実施してみて感じたことは、やはり、実際に自分が利用するものを本当に申し込む体験ということで、実際に届くメールや郵送物、時間の経過なども含む、流れ全体から見た細かな問題が発見しやすい、ということです。
こうした調査においては個々の利用文脈やその時々の状況から考えることが非常に重要だと感じていましたが、今回調査をしてみてそのことを改めて強く感じました。

具体的なところでは以下のようなところが特に良かったと感じました。

・全体の流れ、利用文脈の流れの中でのユーザーの動きが見えた
・時間的な経過から発生し得る問題点が見えた
・IDPW関連、認証部分で起きている細かなストレスの部分がいろいろと見えた
・届いたメールやメッセージ、郵送物の問題点を発見しやすかった
・不備発生につながりそうな点が見えた
・タスクの順番や目にするものの順番が絡む問題点を発見できた
・口座開設後、非稼働に繋がりそうなポイントが見えた

また、これはインタビュー自体のことですが、インタビュー中の段取りを気にする負担が大幅に減ったので調査に集中できたことも大きかったです。

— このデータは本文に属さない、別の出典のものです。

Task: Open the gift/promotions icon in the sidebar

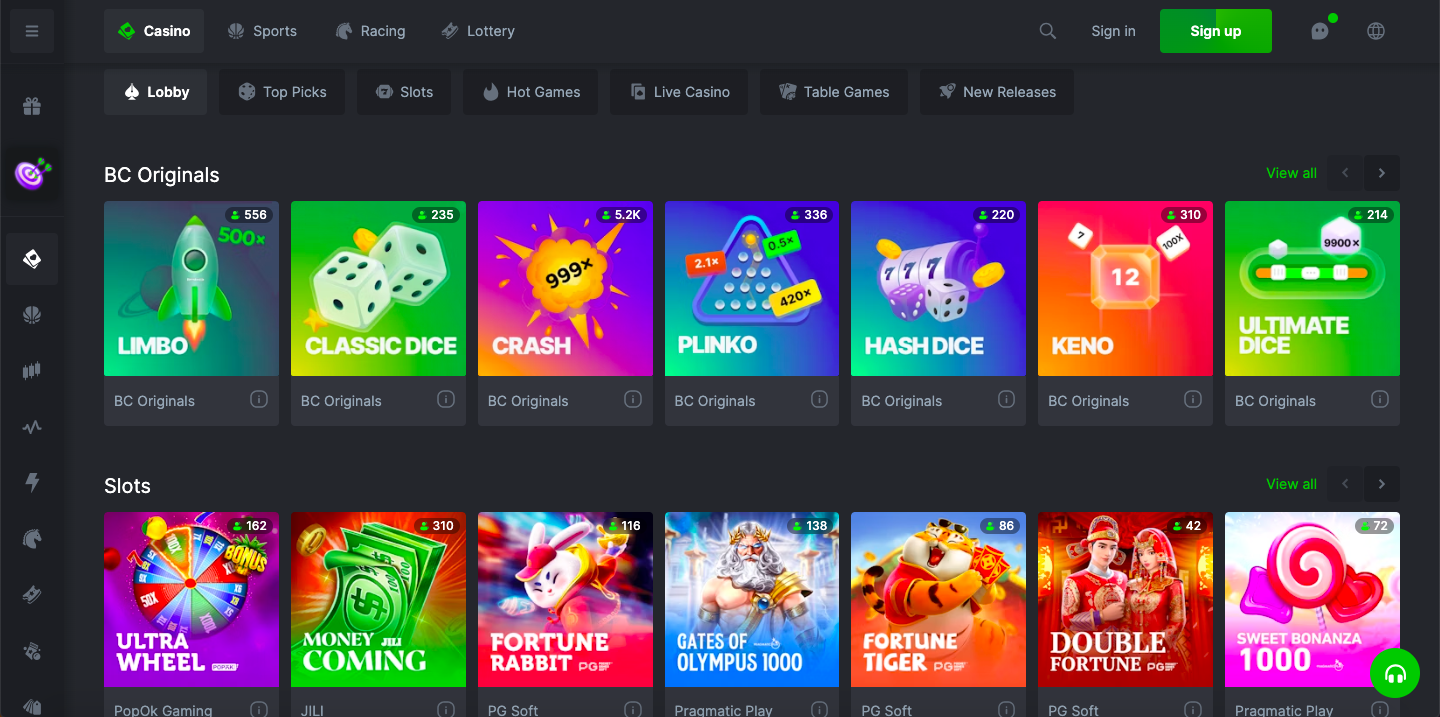Action: pos(32,104)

これまでのリサーチでも、少し過去のことから現在までの流れの部分もインタビューするようにしていましたが、やはり1人の人間の行動を継続的に見ていくことは非常に有意義だと感じました。

そういった意味では、特に金融サービスは、その人のライフステージ・状況でものの見え方も変わりますし、顧客の成長を促すという観点で、1人の人を長いスパンで継続的にリサーチしていくような調査もやってみたいと思いました。